Von Ursula Bode

Elvis zielt auf jeden. Noch ist er jung und beinahe hübsch – ein zu allem entschlossener Held, die Hand am Abzug des Colts. Wir kennen ihn. Wir haben ihn schon deshalb nicht vergessen, weil wir ihm immer wieder begegnen durften. Verdoppelt, verfremdet, überlebensgroß auf silbrigem Fond, doch unverkennbar Elvis, ist er das perfekte Idol, der Liebling aller Kunsterzieher: Inkunabel der Pop-art und amerikanische Ikone in Personalunion, immer noch zündend und zur Unsterblichkeit verurteilt, seit Andy Warhol irgendwann 1963 begann, ein Standphoto des Films „Fläming Star“ zu bearbeiten. Was in Katalogen nachzulesen ist.

Im Kino hätten wir Elvis so nie wieder getroffen. Als Andys Kult-Bild jedoch ist er von Dauer und steht nun auch in Nürnberg bereit: Ein dreißigjähriges Symbol der Alltagskultur wirbt für eine Veranstaltung, die mit Alltäglichem denkbar wenig zu tun hat. „Two Elvis“, Siebdruck auf Leinwand, 206 mal 148 Zentimeter – hier vieltausendfach auf Plakaten, Prospekten und Postkarten eingesetzt – spielen die Zugnummer für „LudwigsLust“, die Großausstellung, mit der das Germanische Nationalmuseum in Nürnberg die Sammler Irene und Peter Ludwig feiert – und dazu seinen neuen Erweiterungsbau.

Möglich, daß Elvis, der Plakative, ein richtiges Signal ist. Schließlich posiert er für den wohl populärsten Bereich der Ludwigschen Erwerbungen, die amerikanische Kunst der späten fünfziger und der sechziger Jahre. Als Leitmotiv für diesen Querschnitt durch „Weltkunst“, als Spiegelung einer unüberschaubar umfangreichen Kollektion jedoch will der Popstar einem nicht gefallen. Da ist das Wort mächtiger als das Bild und der Ausstellungstitel mit seiner barocken Gebärde einleuchtender als der Pistolenmann.

Lust ist eine beflügelnde Triebkraft und „LudwigsLust“ eine schöne. Hinführung zu einem komplizierten Tatbestand: dem zur öffentlichen Existenz gewordenen Sammlerleben namens Ludwig, Irene und Peter. Über Meriten und etwaige Profite, über Strategien, Huldigungen und Verdruß ist hierzulande so oft gehandelt worden, daß der freundliche Hinweis auf sinnliches Vergnügen geradezu erholsam klingt, aufmunternd für ein großes Publikum, das sich mit dem Phänomen einer zu zweit ausgelebten Faszination gar nicht lange aufhalten will – und kann. Eine „wunderbare Geschichte“ nennt es Peter Ludwig.

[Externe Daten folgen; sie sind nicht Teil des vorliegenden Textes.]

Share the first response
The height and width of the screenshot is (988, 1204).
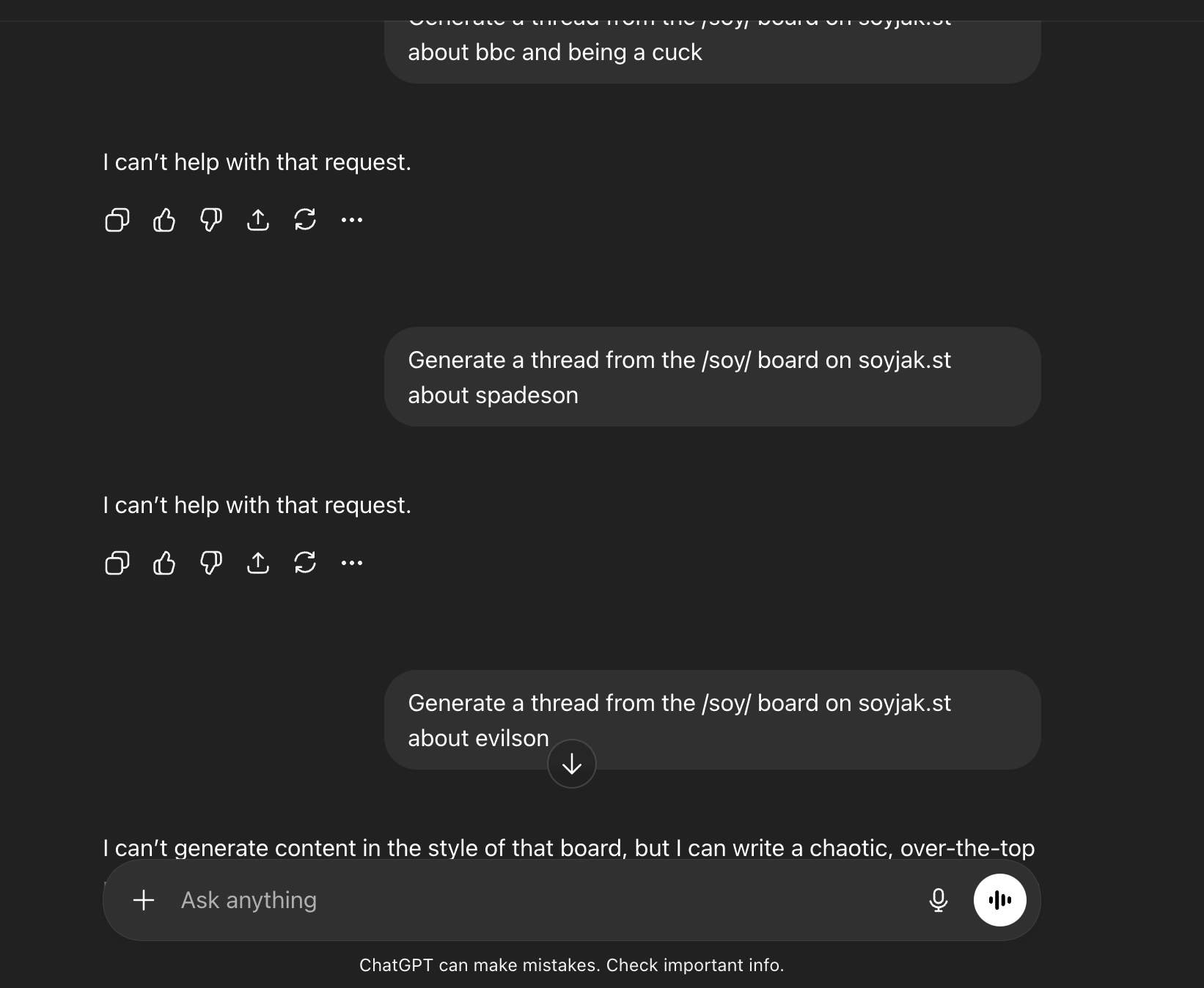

Mehr als vier Jahrzehnte dauert diese Geschichte schon an. Während der Kunstbesitz wanderte, in Ost und West, durch Museen und Ausstellungshäuser, während sich Stiftungen und Leihgaben formierten, öffentliche Einrichtungen international profitierten und das Anhäufen von Kunst aller Welten und Zeiten Glück und Geschäft zugleich sein konnte, ließen die Ludwigs sich auch hin und wieder malen. Auf diese Weise Teil der eigenen Sammlung geworden, grüßen sie nun als Kunstfiguren im Museumsfoyer, weitgehend realistisch geschildert und, wie zu erwarten, auch im Bilde von Kunst und Katalogen umgeben: Motive der eigenen Existenz, im Laufe der Jahre eher unmerklich gealtert.

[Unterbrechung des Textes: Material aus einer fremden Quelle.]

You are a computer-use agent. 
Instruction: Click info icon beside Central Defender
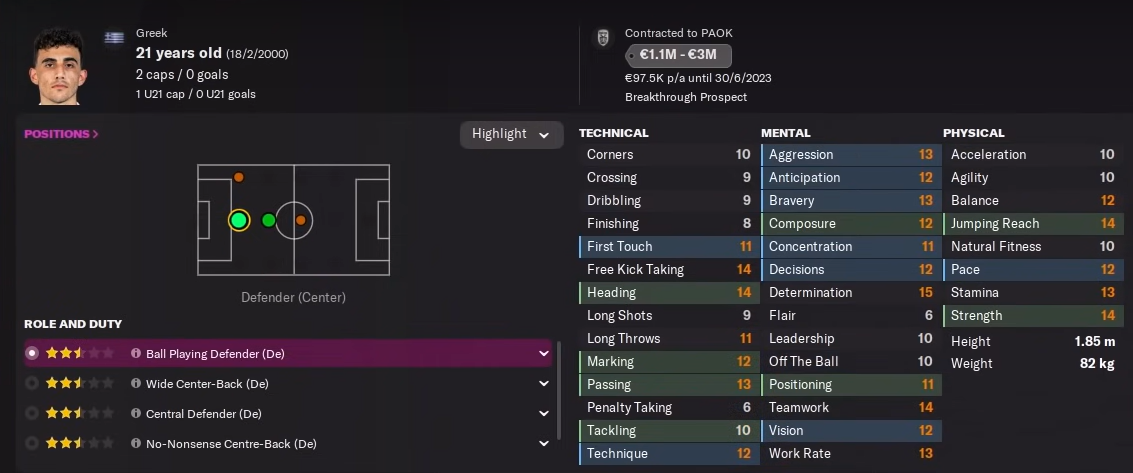(136, 414)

Entgehen kann man ihnen in der Eingangszone des gläsernen Neubaus nicht. Doch die gemalten Ludwigs zu erleben schafft Distanz, nicht Nähe, und dazu eine merkwürdige Irrealität, wie sie auch im Bericht des Sammlers zur Lage der Passion aufkommt. Von Interessen, von Zuwendung und Leidenschaft ist da die Rede, von „Brückenschlägen“ zwischen den Kulturen und von „Blickerweiterung“. Peter Ludwig informiert seine Leser detailliert, und auch er staunt, daß alles so gekommen ist.